Stored items:
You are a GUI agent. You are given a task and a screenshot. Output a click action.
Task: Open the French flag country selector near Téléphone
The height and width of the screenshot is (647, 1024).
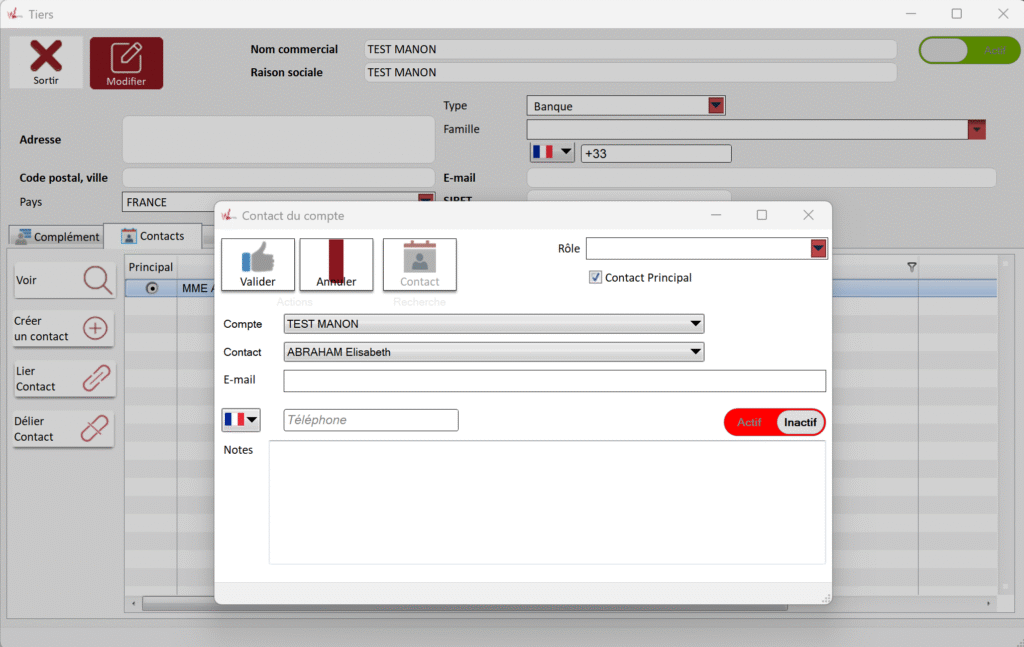point(241,420)
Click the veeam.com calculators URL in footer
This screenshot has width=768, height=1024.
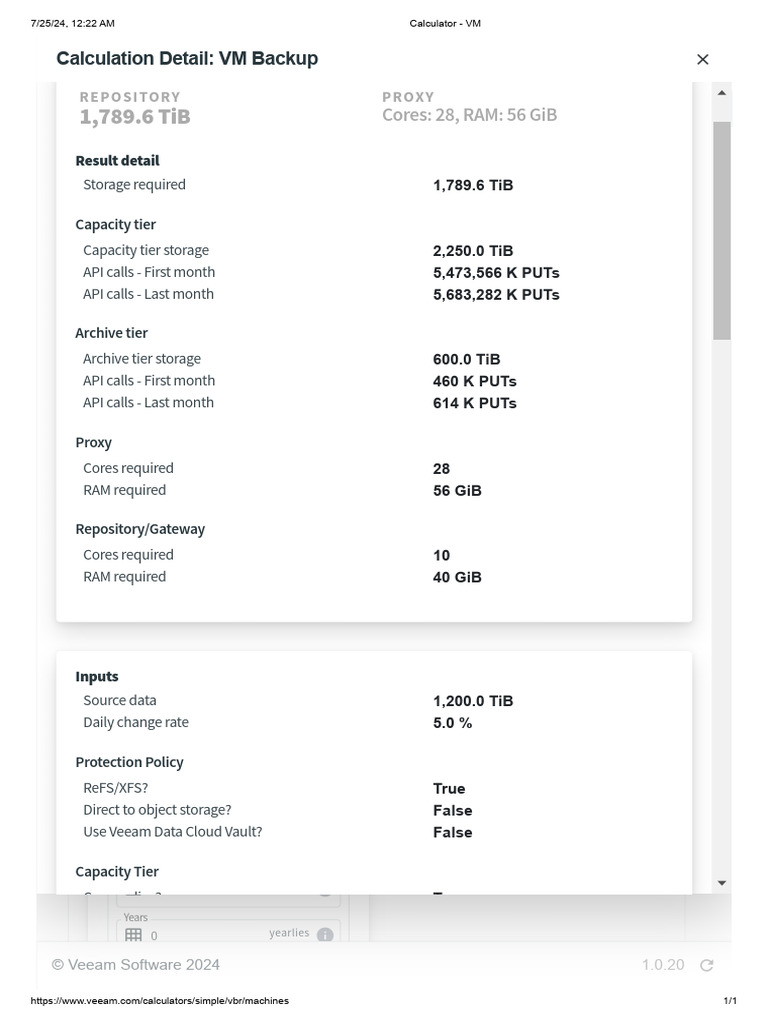[160, 1001]
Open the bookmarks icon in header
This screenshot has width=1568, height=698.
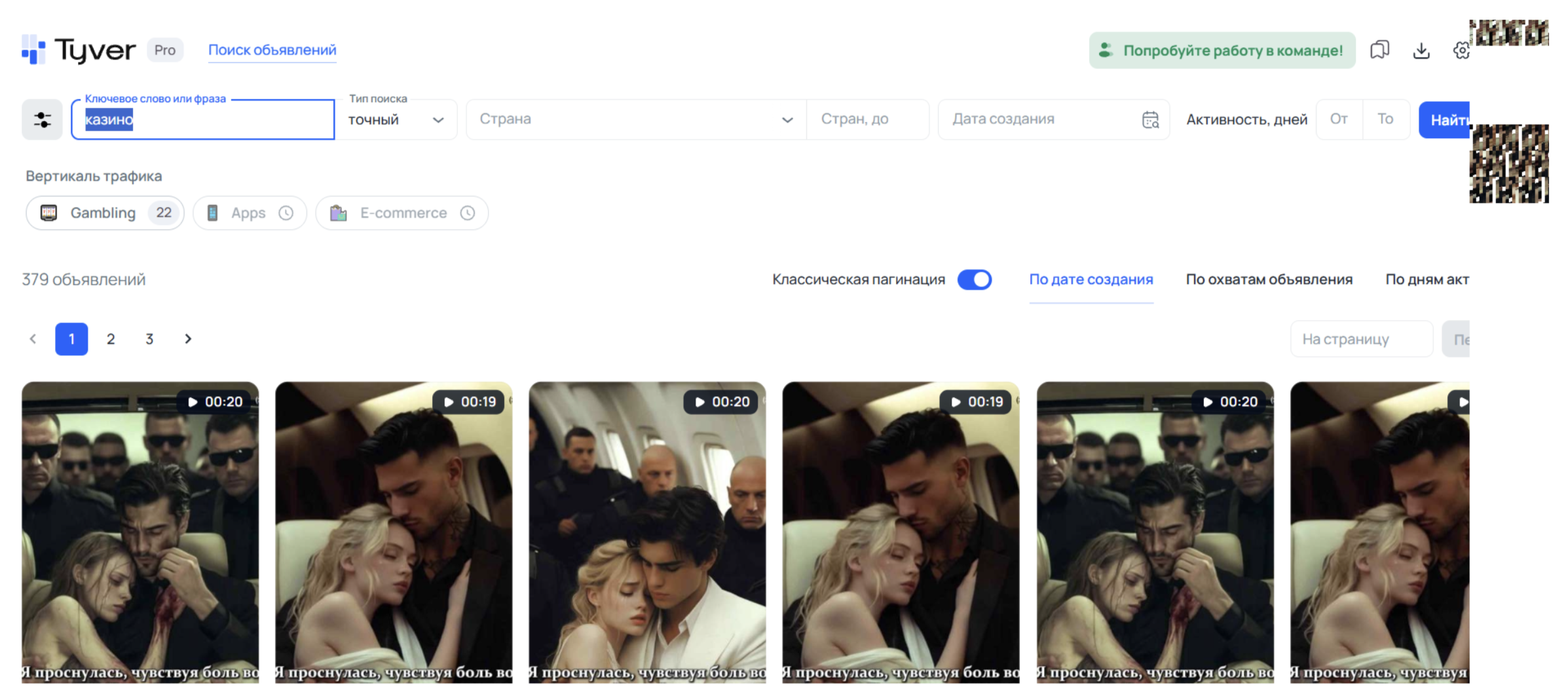1379,50
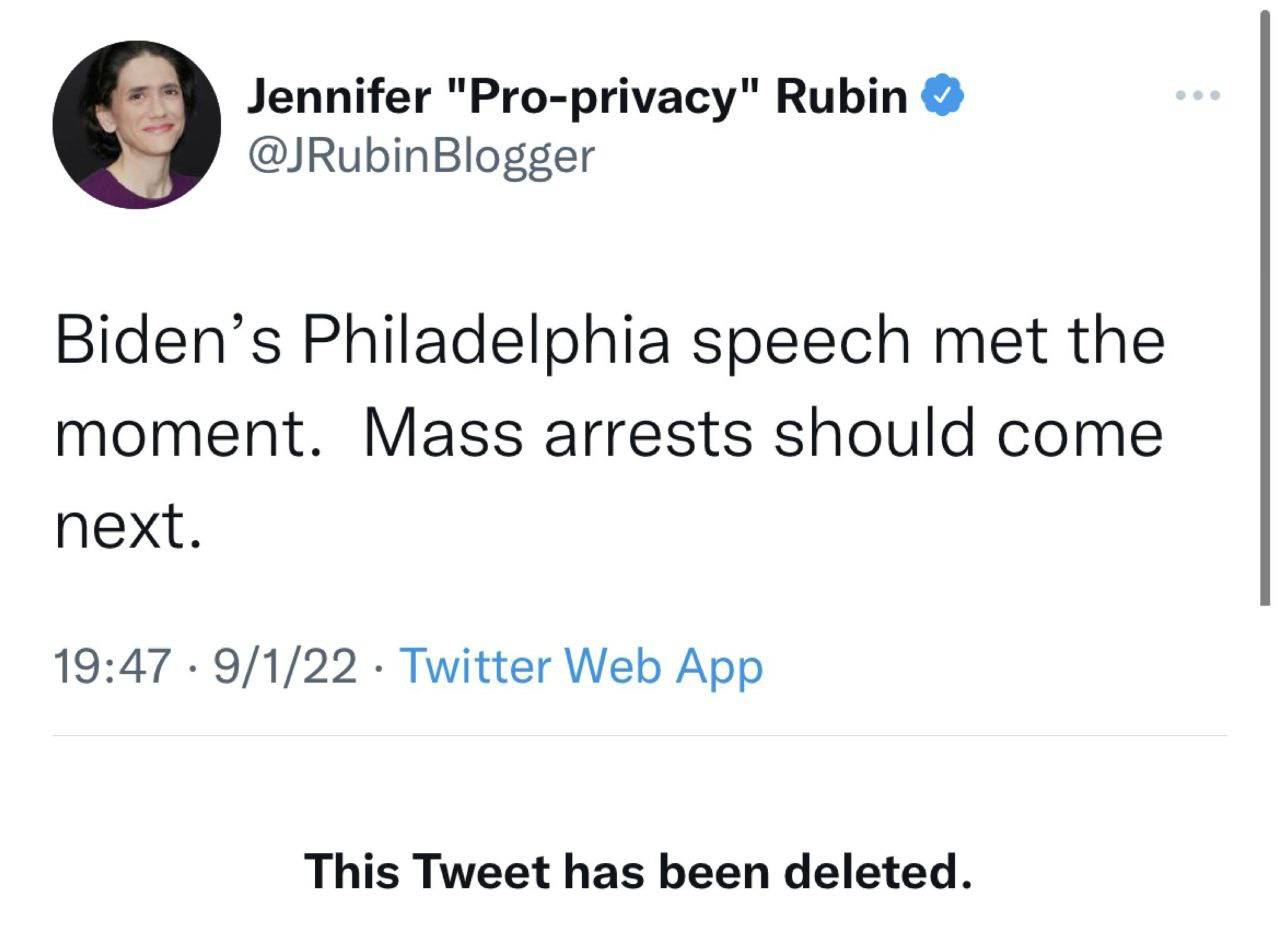The width and height of the screenshot is (1280, 933).
Task: Open the @JRubinBlogger handle
Action: 420,155
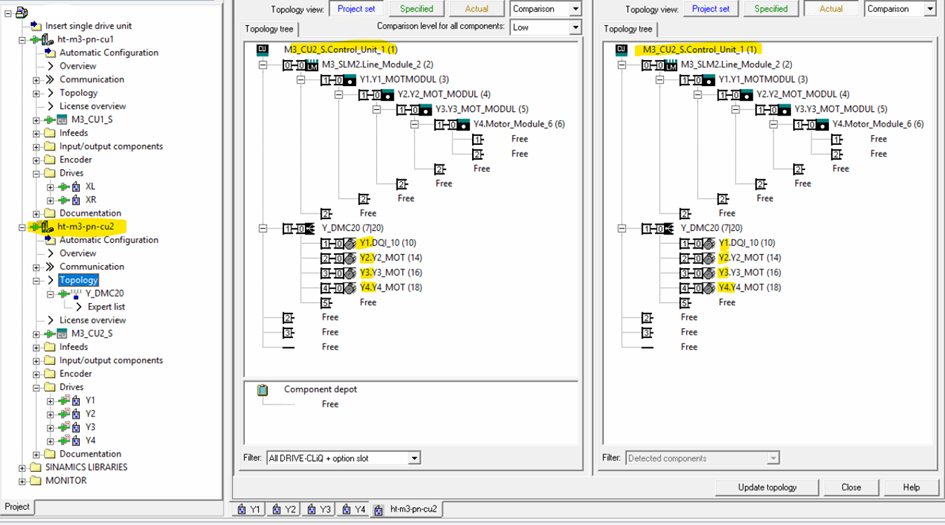Click the Update topology button
This screenshot has width=945, height=525.
pos(768,487)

● Work to complete
Only the records themselves, retyped exactly, belong in the answer; please leave all images behind.

● Exercise solution
You are a GUI agent. You are given a task and a screenshot. Output a click action.
Task: Open the French flag country selector near Téléphone
The height and width of the screenshot is (647, 1024).
point(241,420)
Click the veeam.com calculators URL in footer
This screenshot has width=768, height=1024.
[160, 1001]
Open the bookmarks icon in header
This screenshot has width=1568, height=698.
1379,50
The width and height of the screenshot is (1280, 933).
Task: Open the @JRubinBlogger handle
Action: 420,155
Click the Update topology button
This screenshot has width=945, height=525.
pos(768,487)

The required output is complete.